◆ Record set
┄┄┄┄┄┄┄┄┄┄┄┄┄┄┄┄┄┄┄┄

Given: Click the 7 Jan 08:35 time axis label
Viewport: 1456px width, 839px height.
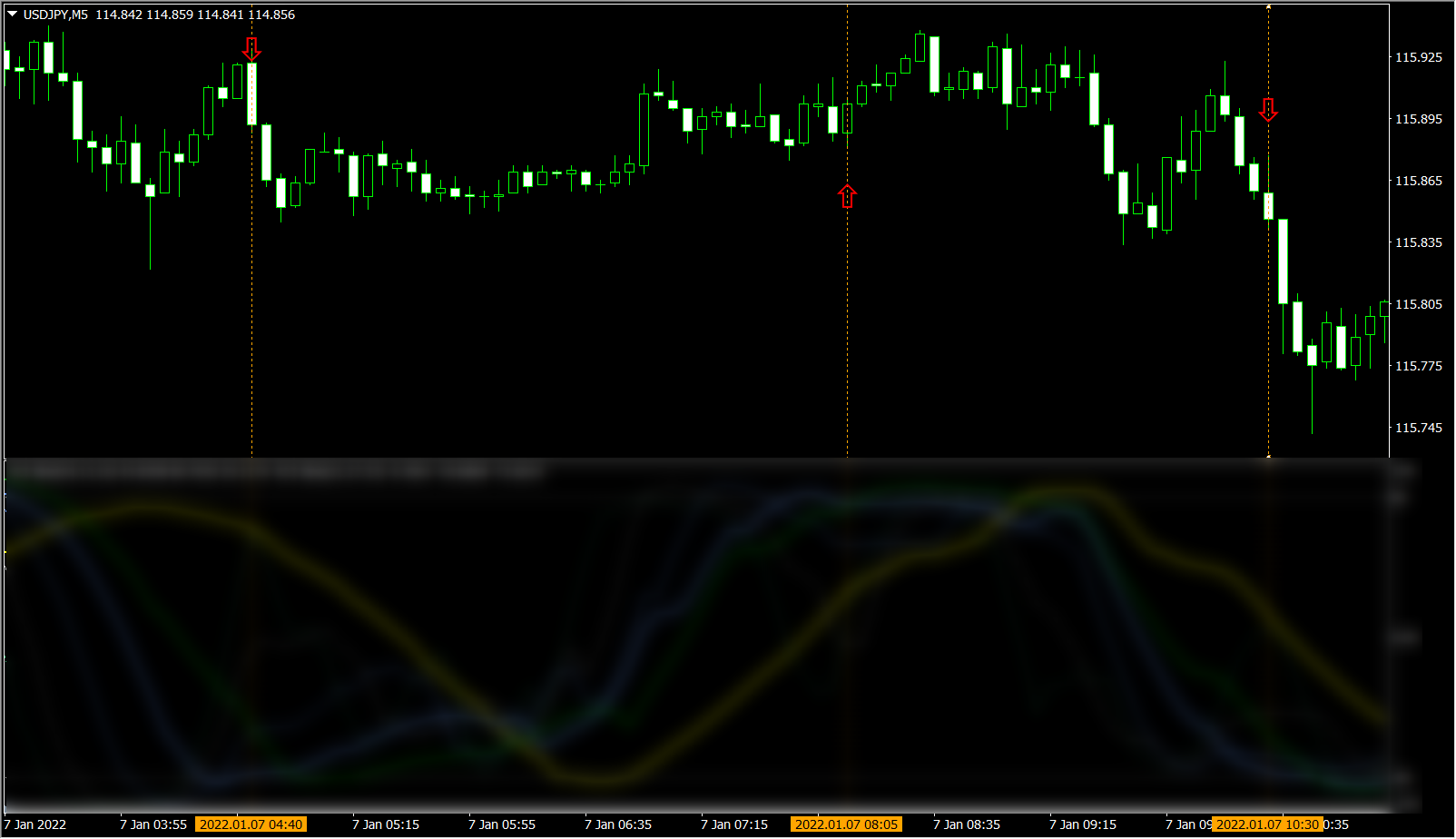Looking at the screenshot, I should tap(967, 824).
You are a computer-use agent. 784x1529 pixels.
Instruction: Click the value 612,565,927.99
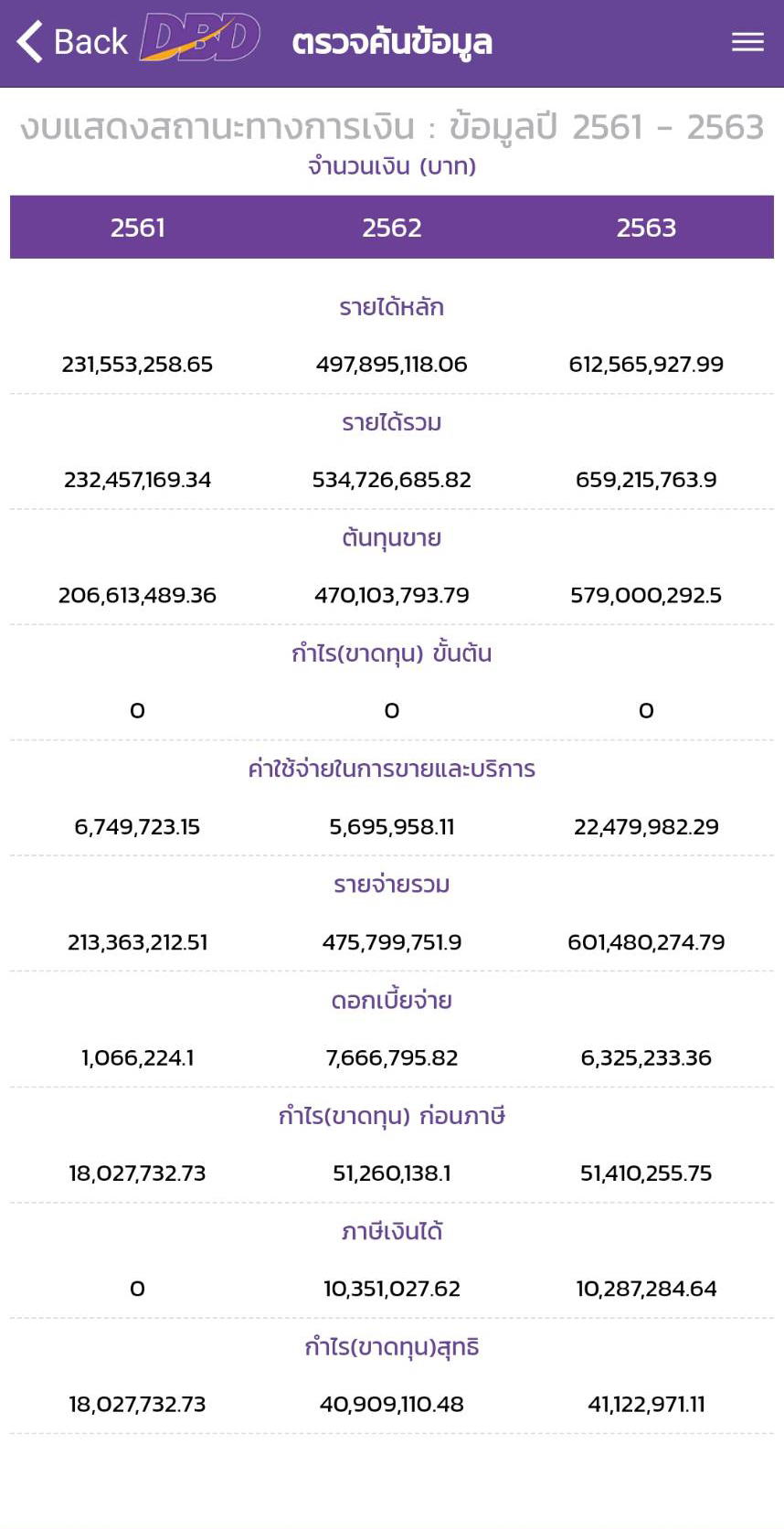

┄┄┄┄┄┄┄┄┄┄┄┄┄┄┄┄┄┄┄┄

◆ Exercise goal
Within the listing above, find every line containing the string "Click" and return it.

◆ Answer to this problem
Given: Click the 7 Jan 08:35 time axis label
Instruction: Click the value 612,565,927.99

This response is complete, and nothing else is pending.